**TASK DETAILS**
Filter these entries so that only lines with the word "computer" remain.

**DATA SUPPLIED**
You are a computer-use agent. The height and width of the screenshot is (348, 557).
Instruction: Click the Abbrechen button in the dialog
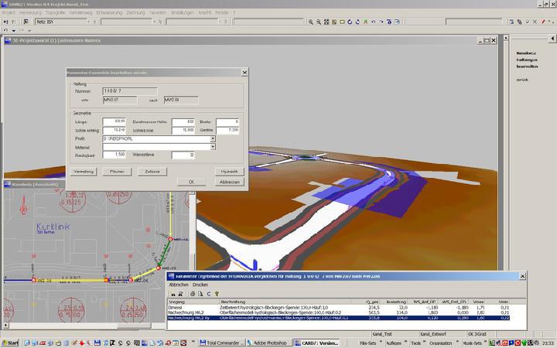click(x=230, y=181)
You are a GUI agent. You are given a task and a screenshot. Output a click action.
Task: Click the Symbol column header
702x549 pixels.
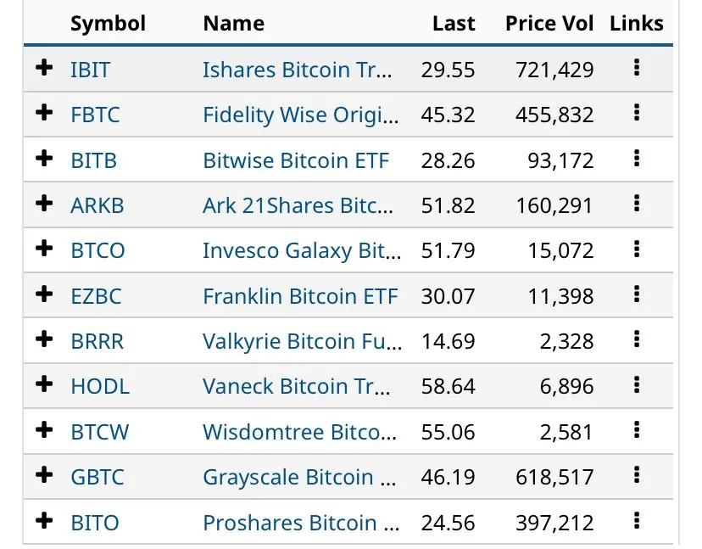pyautogui.click(x=108, y=24)
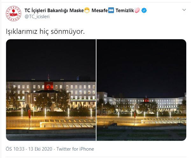Click the Turkish flag on left photo building

click(x=49, y=86)
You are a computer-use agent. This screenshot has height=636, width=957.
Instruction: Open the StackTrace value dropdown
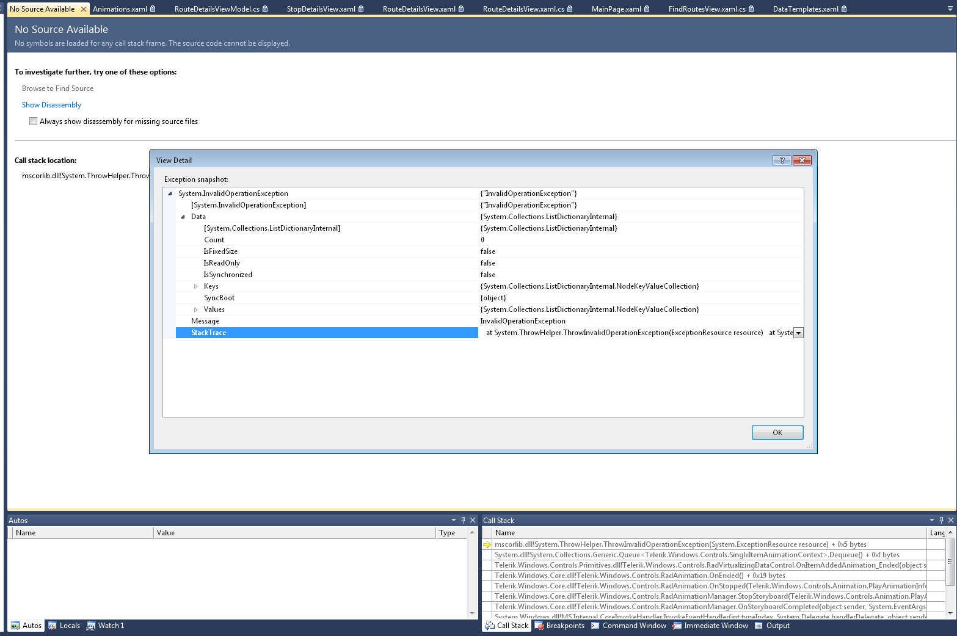[x=798, y=333]
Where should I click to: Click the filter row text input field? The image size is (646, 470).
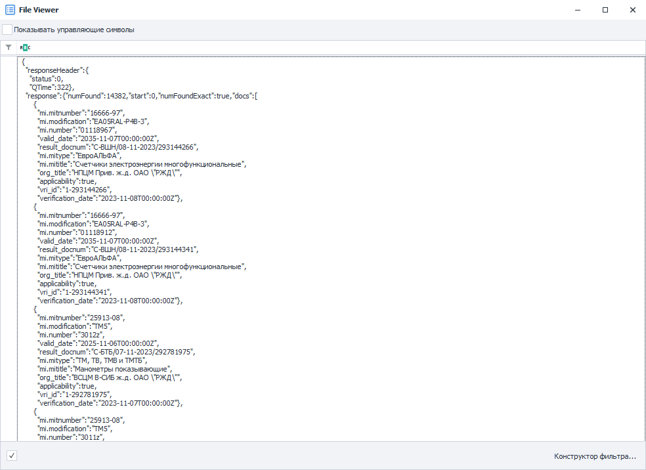(338, 47)
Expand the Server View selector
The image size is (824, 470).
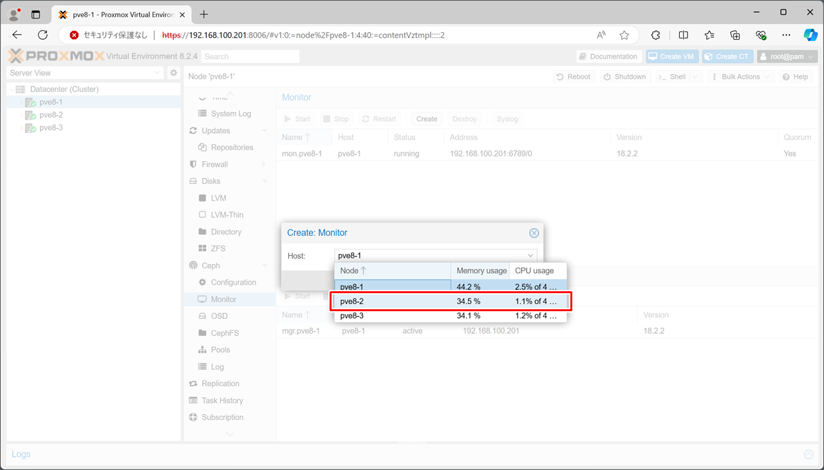pos(158,73)
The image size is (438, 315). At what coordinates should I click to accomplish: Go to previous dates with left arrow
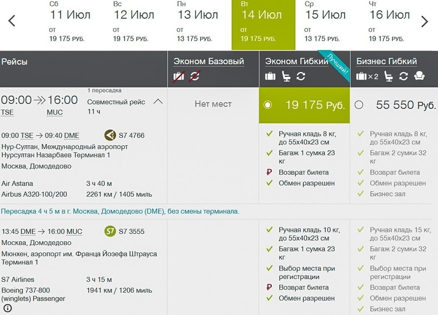point(12,21)
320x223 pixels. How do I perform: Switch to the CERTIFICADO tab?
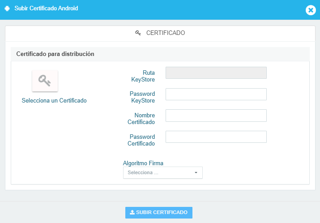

**TASK RESULT**
You are a computer-use agent. The height and width of the screenshot is (348, 557).
You are a computer-use agent. This screenshot has height=636, width=957.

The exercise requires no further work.